== What you will do ==
Would you restate all the data that follows, word for word?

[Stored items]
━━━━━━
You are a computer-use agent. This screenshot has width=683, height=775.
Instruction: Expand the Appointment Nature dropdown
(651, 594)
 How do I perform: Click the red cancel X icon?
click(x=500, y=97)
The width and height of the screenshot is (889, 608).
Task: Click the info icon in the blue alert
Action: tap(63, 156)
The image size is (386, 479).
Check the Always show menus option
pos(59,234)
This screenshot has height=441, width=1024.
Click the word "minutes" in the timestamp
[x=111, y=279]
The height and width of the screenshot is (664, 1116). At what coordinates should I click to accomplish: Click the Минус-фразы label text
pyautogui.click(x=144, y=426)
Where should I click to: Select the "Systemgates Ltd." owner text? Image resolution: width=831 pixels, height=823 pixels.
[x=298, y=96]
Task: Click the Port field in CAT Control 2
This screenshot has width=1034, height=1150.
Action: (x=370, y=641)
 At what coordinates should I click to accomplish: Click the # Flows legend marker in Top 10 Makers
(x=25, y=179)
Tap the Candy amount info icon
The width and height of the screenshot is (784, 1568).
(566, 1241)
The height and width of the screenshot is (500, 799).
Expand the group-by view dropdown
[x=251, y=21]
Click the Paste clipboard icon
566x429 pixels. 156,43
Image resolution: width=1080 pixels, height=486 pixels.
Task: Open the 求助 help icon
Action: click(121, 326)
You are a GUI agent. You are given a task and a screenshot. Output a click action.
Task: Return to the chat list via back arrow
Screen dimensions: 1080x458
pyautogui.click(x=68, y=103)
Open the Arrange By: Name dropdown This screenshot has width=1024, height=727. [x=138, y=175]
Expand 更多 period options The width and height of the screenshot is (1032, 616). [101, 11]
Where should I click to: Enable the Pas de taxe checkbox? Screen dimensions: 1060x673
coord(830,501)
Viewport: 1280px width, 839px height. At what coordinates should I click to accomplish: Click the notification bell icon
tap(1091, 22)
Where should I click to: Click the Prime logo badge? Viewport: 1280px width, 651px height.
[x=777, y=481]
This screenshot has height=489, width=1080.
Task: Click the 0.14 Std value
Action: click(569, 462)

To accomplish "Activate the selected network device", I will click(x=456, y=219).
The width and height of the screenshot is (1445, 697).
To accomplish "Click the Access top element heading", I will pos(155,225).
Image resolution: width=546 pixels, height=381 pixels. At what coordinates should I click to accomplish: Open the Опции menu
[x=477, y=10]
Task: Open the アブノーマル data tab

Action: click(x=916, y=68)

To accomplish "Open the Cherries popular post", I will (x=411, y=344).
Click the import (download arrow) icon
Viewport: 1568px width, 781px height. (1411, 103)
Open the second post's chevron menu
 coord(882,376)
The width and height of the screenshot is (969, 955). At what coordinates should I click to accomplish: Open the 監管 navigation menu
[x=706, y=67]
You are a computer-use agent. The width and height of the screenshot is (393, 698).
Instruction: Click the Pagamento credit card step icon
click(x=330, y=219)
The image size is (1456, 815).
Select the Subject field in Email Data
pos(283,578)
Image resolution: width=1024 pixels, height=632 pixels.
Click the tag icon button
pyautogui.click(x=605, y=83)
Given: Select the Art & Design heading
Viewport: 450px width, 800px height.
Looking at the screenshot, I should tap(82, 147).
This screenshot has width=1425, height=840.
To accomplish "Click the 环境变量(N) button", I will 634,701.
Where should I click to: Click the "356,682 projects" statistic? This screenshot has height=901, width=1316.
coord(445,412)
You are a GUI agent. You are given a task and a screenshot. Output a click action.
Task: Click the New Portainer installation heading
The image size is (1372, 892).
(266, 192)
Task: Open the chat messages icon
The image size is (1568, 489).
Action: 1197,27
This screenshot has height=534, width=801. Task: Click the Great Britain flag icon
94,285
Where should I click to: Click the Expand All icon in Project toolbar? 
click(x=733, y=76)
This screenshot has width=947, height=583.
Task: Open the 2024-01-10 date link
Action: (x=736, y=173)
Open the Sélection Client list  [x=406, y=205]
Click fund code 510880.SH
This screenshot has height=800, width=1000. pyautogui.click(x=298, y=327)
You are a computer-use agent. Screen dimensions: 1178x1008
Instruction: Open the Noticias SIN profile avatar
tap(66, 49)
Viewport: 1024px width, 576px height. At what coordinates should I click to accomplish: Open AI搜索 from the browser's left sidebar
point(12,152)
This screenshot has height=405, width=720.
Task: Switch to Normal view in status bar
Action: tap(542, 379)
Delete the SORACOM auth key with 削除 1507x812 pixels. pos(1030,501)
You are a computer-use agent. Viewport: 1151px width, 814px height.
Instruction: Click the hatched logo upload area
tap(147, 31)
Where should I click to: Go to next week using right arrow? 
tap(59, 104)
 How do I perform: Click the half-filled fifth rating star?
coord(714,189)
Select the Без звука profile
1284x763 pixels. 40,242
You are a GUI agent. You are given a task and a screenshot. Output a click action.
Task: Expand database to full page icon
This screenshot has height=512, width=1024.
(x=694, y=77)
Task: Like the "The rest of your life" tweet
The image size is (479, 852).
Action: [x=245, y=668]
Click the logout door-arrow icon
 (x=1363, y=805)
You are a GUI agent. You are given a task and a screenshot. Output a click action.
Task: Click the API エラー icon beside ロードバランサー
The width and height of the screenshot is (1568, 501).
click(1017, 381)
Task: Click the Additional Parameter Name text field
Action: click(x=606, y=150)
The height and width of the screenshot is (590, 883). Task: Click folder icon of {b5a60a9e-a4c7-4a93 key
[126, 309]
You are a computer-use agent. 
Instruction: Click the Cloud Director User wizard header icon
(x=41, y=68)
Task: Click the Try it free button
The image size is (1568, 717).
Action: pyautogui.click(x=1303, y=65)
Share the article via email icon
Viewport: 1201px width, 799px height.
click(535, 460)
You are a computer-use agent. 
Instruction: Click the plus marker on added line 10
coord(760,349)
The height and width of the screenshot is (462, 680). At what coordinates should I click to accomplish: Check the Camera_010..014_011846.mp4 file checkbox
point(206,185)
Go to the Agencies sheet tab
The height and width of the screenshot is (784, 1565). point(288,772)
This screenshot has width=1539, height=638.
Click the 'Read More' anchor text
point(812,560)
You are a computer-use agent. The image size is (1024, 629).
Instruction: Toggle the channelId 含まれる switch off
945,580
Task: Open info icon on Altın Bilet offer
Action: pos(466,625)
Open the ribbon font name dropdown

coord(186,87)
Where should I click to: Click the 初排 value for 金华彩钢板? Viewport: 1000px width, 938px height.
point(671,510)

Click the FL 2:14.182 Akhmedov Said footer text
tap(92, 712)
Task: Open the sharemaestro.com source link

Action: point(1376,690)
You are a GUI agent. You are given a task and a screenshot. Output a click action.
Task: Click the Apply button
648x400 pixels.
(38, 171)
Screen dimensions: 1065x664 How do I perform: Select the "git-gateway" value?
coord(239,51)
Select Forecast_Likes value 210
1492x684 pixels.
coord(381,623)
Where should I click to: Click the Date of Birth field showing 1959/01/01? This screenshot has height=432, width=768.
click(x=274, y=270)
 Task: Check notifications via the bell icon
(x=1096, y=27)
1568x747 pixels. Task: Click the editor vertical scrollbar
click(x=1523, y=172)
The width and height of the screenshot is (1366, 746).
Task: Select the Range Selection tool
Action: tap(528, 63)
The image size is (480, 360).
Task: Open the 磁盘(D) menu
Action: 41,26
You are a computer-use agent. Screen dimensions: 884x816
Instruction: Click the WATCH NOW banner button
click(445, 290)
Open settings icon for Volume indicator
━━━━━━
== Exercise output ==
You are a computer-use agent. This screenshot has width=683, height=775.
Instruction: Expand the Appointment Nature dropdown
(651, 594)
 How do I perform: Click the red cancel X icon?
click(x=500, y=97)
The width and height of the screenshot is (889, 608).
Task: Click the info icon in the blue alert
Action: tap(63, 156)
The image size is (386, 479).
Check the Always show menus option
pos(59,234)
This screenshot has height=441, width=1024.
Click the word "minutes" in the timestamp
[x=111, y=279]
The height and width of the screenshot is (664, 1116). At what coordinates should I click to accomplish: Click the Минус-фразы label text
pyautogui.click(x=144, y=426)
Where should I click to: Select the "Systemgates Ltd." owner text? Image resolution: width=831 pixels, height=823 pixels.
[x=298, y=96]
Task: Click the Port field in CAT Control 2
This screenshot has width=1034, height=1150.
Action: (x=370, y=641)
 At what coordinates should I click to accomplish: Click the # Flows legend marker in Top 10 Makers
(x=25, y=179)
Tap the Candy amount info icon
The width and height of the screenshot is (784, 1568).
(566, 1241)
The height and width of the screenshot is (500, 799).
Expand the group-by view dropdown
[x=251, y=21]
Click the Paste clipboard icon
566x429 pixels. 156,43
Image resolution: width=1080 pixels, height=486 pixels.
Task: Open the 求助 help icon
Action: click(121, 326)
You are a GUI agent. You are given a task and a screenshot. Output a click action.
Task: Return to the chat list via back arrow
Screen dimensions: 1080x458
pyautogui.click(x=68, y=103)
Open the Arrange By: Name dropdown This screenshot has width=1024, height=727. [x=138, y=175]
Expand 更多 period options The width and height of the screenshot is (1032, 616). [101, 11]
Where should I click to: Enable the Pas de taxe checkbox? Screen dimensions: 1060x673
coord(830,501)
Viewport: 1280px width, 839px height. At what coordinates should I click to accomplish: Click the notification bell icon
tap(1091, 22)
Where should I click to: Click the Prime logo badge? Viewport: 1280px width, 651px height.
[x=777, y=481]
This screenshot has height=489, width=1080.
Task: Click the 0.14 Std value
Action: click(569, 462)

To accomplish "Activate the selected network device", I will click(x=456, y=219).
The width and height of the screenshot is (1445, 697).
To accomplish "Click the Access top element heading", I will pos(155,225).
Image resolution: width=546 pixels, height=381 pixels. At what coordinates should I click to accomplish: Open the Опции menu
[x=477, y=10]
Task: Open the アブノーマル data tab

Action: click(x=916, y=68)

To accomplish "Open the Cherries popular post", I will (x=411, y=344).
Click the import (download arrow) icon
Viewport: 1568px width, 781px height. (1411, 103)
Open the second post's chevron menu
 coord(882,376)
The width and height of the screenshot is (969, 955). At what coordinates should I click to accomplish: Open the 監管 navigation menu
[x=706, y=67]
You are a computer-use agent. The width and height of the screenshot is (393, 698).
Instruction: Click the Pagamento credit card step icon
click(x=330, y=219)
The image size is (1456, 815).
Select the Subject field in Email Data
pos(283,578)
Image resolution: width=1024 pixels, height=632 pixels.
Click the tag icon button
pyautogui.click(x=605, y=83)
Given: Select the Art & Design heading
Viewport: 450px width, 800px height.
Looking at the screenshot, I should tap(82, 147).
This screenshot has width=1425, height=840.
To accomplish "Click the 环境变量(N) button", I will 634,701.
Where should I click to: Click the "356,682 projects" statistic? This screenshot has height=901, width=1316.
coord(445,412)
You are a GUI agent. You are given a task and a screenshot. Output a click action.
Task: Click the New Portainer installation heading
The image size is (1372, 892).
(266, 192)
Task: Open the chat messages icon
The image size is (1568, 489).
Action: 1197,27
This screenshot has height=534, width=801. Task: Click the Great Britain flag icon
94,285
Where should I click to: Click the Expand All icon in Project toolbar? 
click(x=733, y=76)
This screenshot has width=947, height=583.
Task: Open the 2024-01-10 date link
Action: (x=736, y=173)
Open the Sélection Client list  [x=406, y=205]
Click fund code 510880.SH
This screenshot has height=800, width=1000. pyautogui.click(x=298, y=327)
You are a computer-use agent. Screen dimensions: 1178x1008
Instruction: Open the Noticias SIN profile avatar
tap(66, 49)
Viewport: 1024px width, 576px height. At what coordinates should I click to accomplish: Open AI搜索 from the browser's left sidebar
point(12,152)
This screenshot has height=405, width=720.
Task: Switch to Normal view in status bar
Action: tap(542, 379)
Delete the SORACOM auth key with 削除 1507x812 pixels. pos(1030,501)
You are a computer-use agent. Viewport: 1151px width, 814px height.
Instruction: Click the hatched logo upload area
tap(147, 31)
Where should I click to: Go to next week using right arrow? 
tap(59, 104)
 How do I perform: Click the half-filled fifth rating star?
coord(714,189)
Select the Без звука profile
1284x763 pixels. 40,242
You are a GUI agent. You are given a task and a screenshot. Output a click action.
Task: Expand database to full page icon
This screenshot has height=512, width=1024.
(x=694, y=77)
Task: Like the "The rest of your life" tweet
The image size is (479, 852).
Action: [x=245, y=668]
Click the logout door-arrow icon
 (x=1363, y=805)
You are a GUI agent. You are given a task and a screenshot. Output a click action.
Task: Click the API エラー icon beside ロードバランサー
The width and height of the screenshot is (1568, 501).
click(1017, 381)
Task: Click the Additional Parameter Name text field
Action: click(x=606, y=150)
The height and width of the screenshot is (590, 883). Task: Click folder icon of {b5a60a9e-a4c7-4a93 key
[126, 309]
You are a computer-use agent. 
Instruction: Click the Cloud Director User wizard header icon
(x=41, y=68)
Task: Click the Try it free button
The image size is (1568, 717).
Action: pyautogui.click(x=1303, y=65)
Share the article via email icon
Viewport: 1201px width, 799px height.
click(535, 460)
You are a computer-use agent. 
Instruction: Click the plus marker on added line 10
coord(760,349)
The height and width of the screenshot is (462, 680). At what coordinates should I click to accomplish: Check the Camera_010..014_011846.mp4 file checkbox
point(206,185)
Go to the Agencies sheet tab
The height and width of the screenshot is (784, 1565). point(288,772)
This screenshot has width=1539, height=638.
Click the 'Read More' anchor text
point(812,560)
You are a computer-use agent. The image size is (1024, 629).
Instruction: Toggle the channelId 含まれる switch off
945,580
Task: Open info icon on Altın Bilet offer
Action: pos(466,625)
Open the ribbon font name dropdown

coord(186,87)
Where should I click to: Click the 初排 value for 金华彩钢板? Viewport: 1000px width, 938px height.
point(671,510)

Click the FL 2:14.182 Akhmedov Said footer text
tap(92, 712)
Task: Open the sharemaestro.com source link

Action: point(1376,690)
You are a GUI agent. You are given a task and a screenshot. Output a click action.
Task: Click the Apply button
648x400 pixels.
(38, 171)
Screen dimensions: 1065x664 How do I perform: Select the "git-gateway" value?
coord(239,51)
Select Forecast_Likes value 210
1492x684 pixels.
coord(381,623)
Where should I click to: Click the Date of Birth field showing 1959/01/01? This screenshot has height=432, width=768.
click(x=274, y=270)
 Task: Check notifications via the bell icon
(x=1096, y=27)
1568x747 pixels. Task: Click the editor vertical scrollbar
click(x=1523, y=172)
The width and height of the screenshot is (1366, 746).
Task: Select the Range Selection tool
Action: tap(528, 63)
The image size is (480, 360).
Task: Open the 磁盘(D) menu
Action: 41,26
You are a computer-use agent. Screen dimensions: 884x816
Instruction: Click the WATCH NOW banner button
click(445, 290)
Open settings icon for Volume indicator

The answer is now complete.